European electronics retailer

Conrad Electronic SE is a European multinational retailer of electronic products and technology based in Hirschau, Germany. It operates a digital procurement platform for technical requirements in distance selling (mainly online) as well as products and services via its own sales team.

== Company profile ==
The company was founded in Berlin in 1923 by Max Conrad. Since 1946, the company has been headquartered in Hirschau, Germany. Conrad started out as a mail-order business for electronic components. Today, Conrad has been family-run for four generations and is one of Europe’s leading multi-channel retailers of electronics and technology.

Conrad Electronic SE is a wholly owned subsidiary of Conrad Holding SE. This in turn is managed as a family business by the Conrad family. Conrad Electronic SE is a trading company that operates exclusively in Germany. The company also operates as a marketplace operator in Germany and Austria. Business in other European countries is handled by international companies of the Conrad Group.

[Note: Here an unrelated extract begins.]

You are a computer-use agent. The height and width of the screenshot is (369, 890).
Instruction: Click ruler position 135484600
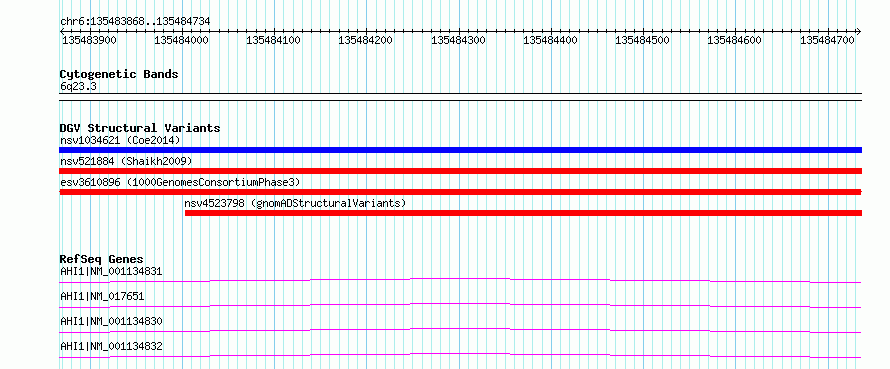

Conrad Electronic has been expanding its B2B business since 1998. In 2022, 70 per cent of annual sales came from the B2B business. Conrad Business Supplies was founded in 1998 to increasingly address business customers. In 2017, the Conrad B2B Marketplace was launched, through which other retailers and manufacturers can also sell products. In 2020, the Conrad Sourcing Platform was introduced as a procurement platform for the technical needs of business customers.

Ralf Bühler has been CEO of Conrad Electronic SE since 1 January 2021.

In 2024, the Conrad Electronic Group had more than 2300 employees worldwide.

== International activities ==
According to its own information, Conrad is active in 17 European countries.

In 2013, the Conrad Group acquired SOS Electronic (Hungary) and Rapid Electronics (UK). The acquisition was part of the Conrad Business Supplies strategy. Conrad has also been active with an online marketplace in Austria (2021) and in the Netherlands since 2022. This was followed in 2023 by a marketplace for the Italian B2B market.

CEI Conrad Electronic International HK Ltd. is the subsidiary of Conrad based in Hong Kong. CEI HK has been active in the Asian markets for over 40 years. The company has been operating its own purchasing offices in Hong Kong since 1988.